NBC’s Friday night broadcast of the Beijing Games opening ceremony averaged 34.2 million viewers, up from the 2004 Athens Games’ opening broadcast, which had an average audience of 25.4 million viewers.

(The 1996 Atlanta Games, which got a boost from friendlier time zones, averaged 39.8 million viewers, according to Nielsen Media Research.)

NBC Universal reported that 69.9 million total viewers tuned in for at least part of the broadcast. The 2004 Athens Games’ opening broadcast drew 56 million total viewers, and the Atlanta Games broadcast attracted 77 million total viewers. (Nielsen Media Research doesn’t have corresponding numbers from the 1984 Los Angeles Games.)

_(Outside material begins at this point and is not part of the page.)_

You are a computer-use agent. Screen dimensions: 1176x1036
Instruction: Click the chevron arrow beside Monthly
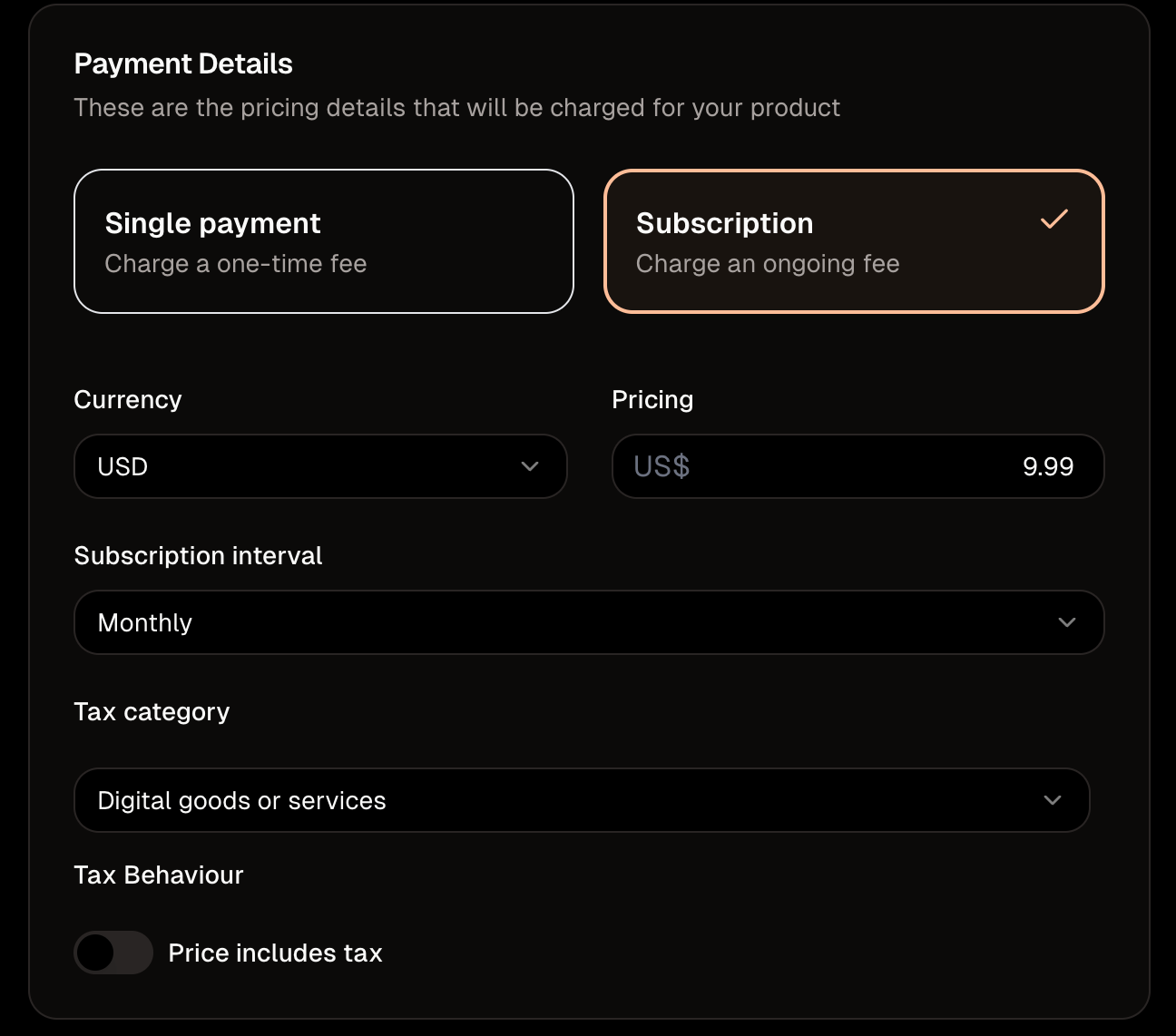click(x=1067, y=622)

The Beijing broadcast earned an 18.6 national rating, a 27% increase over the Athens Games’ 14.6 opening night rating. Atlanta’s first-night broadcast earned a 23.6 rating, and the 1984 Games had a 23.9 rating.

-- Greg Johnson

First impressions

I have two very strong impressions that I am reminded of as I sit in my home watching the opening ceremony of the 2008 Beijing Olympic Games. My first impression is just the sheer beauty and magnificence of all the colors, representing the national garb and flags of the 204 countries and territories.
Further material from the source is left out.